» **What is being asked**
Repeat each entry in the listing word for word.
-------------------------
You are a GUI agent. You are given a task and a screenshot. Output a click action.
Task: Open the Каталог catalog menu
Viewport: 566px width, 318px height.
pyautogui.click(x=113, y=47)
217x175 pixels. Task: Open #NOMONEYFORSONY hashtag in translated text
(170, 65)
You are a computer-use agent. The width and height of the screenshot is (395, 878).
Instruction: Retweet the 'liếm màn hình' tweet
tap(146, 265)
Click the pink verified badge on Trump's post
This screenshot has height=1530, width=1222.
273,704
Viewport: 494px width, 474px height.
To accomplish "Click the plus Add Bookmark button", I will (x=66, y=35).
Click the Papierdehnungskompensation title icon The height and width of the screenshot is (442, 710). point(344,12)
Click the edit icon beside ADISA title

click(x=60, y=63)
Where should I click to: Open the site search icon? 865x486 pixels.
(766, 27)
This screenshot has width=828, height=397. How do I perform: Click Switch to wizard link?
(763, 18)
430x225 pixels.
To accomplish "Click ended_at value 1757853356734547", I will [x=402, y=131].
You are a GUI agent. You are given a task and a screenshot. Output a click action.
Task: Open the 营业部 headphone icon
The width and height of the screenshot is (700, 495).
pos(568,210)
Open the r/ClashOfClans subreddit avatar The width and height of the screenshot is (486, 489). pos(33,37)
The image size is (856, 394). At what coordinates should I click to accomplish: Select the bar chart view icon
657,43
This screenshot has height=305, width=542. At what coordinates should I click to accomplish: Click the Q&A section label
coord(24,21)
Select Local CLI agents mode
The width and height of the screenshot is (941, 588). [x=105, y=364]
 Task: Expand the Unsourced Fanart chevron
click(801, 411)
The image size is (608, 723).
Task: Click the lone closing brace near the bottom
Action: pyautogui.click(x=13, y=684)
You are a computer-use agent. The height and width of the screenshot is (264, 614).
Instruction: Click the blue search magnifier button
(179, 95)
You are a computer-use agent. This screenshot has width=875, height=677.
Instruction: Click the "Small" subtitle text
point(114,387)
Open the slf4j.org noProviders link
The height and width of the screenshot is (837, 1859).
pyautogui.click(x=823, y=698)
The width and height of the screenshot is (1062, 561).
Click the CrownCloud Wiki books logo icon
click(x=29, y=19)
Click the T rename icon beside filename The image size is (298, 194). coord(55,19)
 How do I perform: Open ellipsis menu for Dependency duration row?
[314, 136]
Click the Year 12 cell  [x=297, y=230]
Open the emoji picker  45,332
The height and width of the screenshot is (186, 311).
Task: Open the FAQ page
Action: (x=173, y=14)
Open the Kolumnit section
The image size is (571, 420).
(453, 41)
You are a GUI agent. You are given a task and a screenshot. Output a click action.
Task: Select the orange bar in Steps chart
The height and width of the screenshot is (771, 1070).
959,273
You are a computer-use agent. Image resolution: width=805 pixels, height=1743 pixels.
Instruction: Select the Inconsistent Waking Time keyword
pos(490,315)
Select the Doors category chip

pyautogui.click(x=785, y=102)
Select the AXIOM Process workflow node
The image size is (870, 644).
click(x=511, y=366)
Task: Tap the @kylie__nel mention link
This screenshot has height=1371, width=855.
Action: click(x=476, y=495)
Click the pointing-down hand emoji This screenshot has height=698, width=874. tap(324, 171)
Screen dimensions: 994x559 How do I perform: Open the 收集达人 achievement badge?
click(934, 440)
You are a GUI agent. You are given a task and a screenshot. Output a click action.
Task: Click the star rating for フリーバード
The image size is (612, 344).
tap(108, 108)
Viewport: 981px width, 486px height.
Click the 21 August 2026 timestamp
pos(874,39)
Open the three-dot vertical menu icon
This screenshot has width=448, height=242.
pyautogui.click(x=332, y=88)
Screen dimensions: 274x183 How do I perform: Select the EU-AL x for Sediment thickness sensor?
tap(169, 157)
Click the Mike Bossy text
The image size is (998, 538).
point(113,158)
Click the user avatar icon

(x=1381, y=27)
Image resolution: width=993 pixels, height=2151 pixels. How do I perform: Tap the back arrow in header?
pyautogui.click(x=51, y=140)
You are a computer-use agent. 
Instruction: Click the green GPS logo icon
-------------------------
» **Your solution**
You are a GUI agent. You are given a task and a screenshot. Output a click action.
Task: Open the Каталог catalog menu
Viewport: 566px width, 318px height.
pyautogui.click(x=113, y=47)
217x175 pixels. Task: Open #NOMONEYFORSONY hashtag in translated text
(170, 65)
You are a computer-use agent. The width and height of the screenshot is (395, 878).
Instruction: Retweet the 'liếm màn hình' tweet
tap(146, 265)
Click the pink verified badge on Trump's post
This screenshot has height=1530, width=1222.
273,704
Viewport: 494px width, 474px height.
To accomplish "Click the plus Add Bookmark button", I will (x=66, y=35).
Click the Papierdehnungskompensation title icon The height and width of the screenshot is (442, 710). point(344,12)
Click the edit icon beside ADISA title

click(x=60, y=63)
Where should I click to: Open the site search icon? 865x486 pixels.
(766, 27)
This screenshot has width=828, height=397. How do I perform: Click Switch to wizard link?
(763, 18)
430x225 pixels.
To accomplish "Click ended_at value 1757853356734547", I will [x=402, y=131].
You are a GUI agent. You are given a task and a screenshot. Output a click action.
Task: Open the 营业部 headphone icon
The width and height of the screenshot is (700, 495).
pos(568,210)
Open the r/ClashOfClans subreddit avatar The width and height of the screenshot is (486, 489). pos(33,37)
The image size is (856, 394). At what coordinates should I click to accomplish: Select the bar chart view icon
657,43
This screenshot has height=305, width=542. At what coordinates should I click to accomplish: Click the Q&A section label
coord(24,21)
Select Local CLI agents mode
The width and height of the screenshot is (941, 588). [x=105, y=364]
 Task: Expand the Unsourced Fanart chevron
click(801, 411)
The image size is (608, 723).
Task: Click the lone closing brace near the bottom
Action: pyautogui.click(x=13, y=684)
You are a computer-use agent. The height and width of the screenshot is (264, 614).
Instruction: Click the blue search magnifier button
(179, 95)
You are a computer-use agent. This screenshot has width=875, height=677.
Instruction: Click the "Small" subtitle text
point(114,387)
Open the slf4j.org noProviders link
The height and width of the screenshot is (837, 1859).
pyautogui.click(x=823, y=698)
The width and height of the screenshot is (1062, 561).
Click the CrownCloud Wiki books logo icon
click(x=29, y=19)
Click the T rename icon beside filename The image size is (298, 194). coord(55,19)
 How do I perform: Open ellipsis menu for Dependency duration row?
[314, 136]
Click the Year 12 cell  [x=297, y=230]
Open the emoji picker  45,332
The height and width of the screenshot is (186, 311).
Task: Open the FAQ page
Action: (x=173, y=14)
Open the Kolumnit section
The image size is (571, 420).
(453, 41)
You are a GUI agent. You are given a task and a screenshot. Output a click action.
Task: Select the orange bar in Steps chart
The height and width of the screenshot is (771, 1070).
959,273
You are a computer-use agent. Image resolution: width=805 pixels, height=1743 pixels.
Instruction: Select the Inconsistent Waking Time keyword
pos(490,315)
Select the Doors category chip

pyautogui.click(x=785, y=102)
Select the AXIOM Process workflow node
The image size is (870, 644).
click(x=511, y=366)
Task: Tap the @kylie__nel mention link
This screenshot has height=1371, width=855.
Action: click(x=476, y=495)
Click the pointing-down hand emoji This screenshot has height=698, width=874. tap(324, 171)
Screen dimensions: 994x559 How do I perform: Open the 收集达人 achievement badge?
click(934, 440)
You are a GUI agent. You are given a task and a screenshot. Output a click action.
Task: Click the star rating for フリーバード
The image size is (612, 344).
tap(108, 108)
Viewport: 981px width, 486px height.
Click the 21 August 2026 timestamp
pos(874,39)
Open the three-dot vertical menu icon
This screenshot has width=448, height=242.
pyautogui.click(x=332, y=88)
Screen dimensions: 274x183 How do I perform: Select the EU-AL x for Sediment thickness sensor?
tap(169, 157)
Click the Mike Bossy text
The image size is (998, 538).
point(113,158)
Click the user avatar icon

(x=1381, y=27)
Image resolution: width=993 pixels, height=2151 pixels. How do I perform: Tap the back arrow in header?
pyautogui.click(x=51, y=140)
You are a computer-use agent. 
Instruction: Click the green GPS logo icon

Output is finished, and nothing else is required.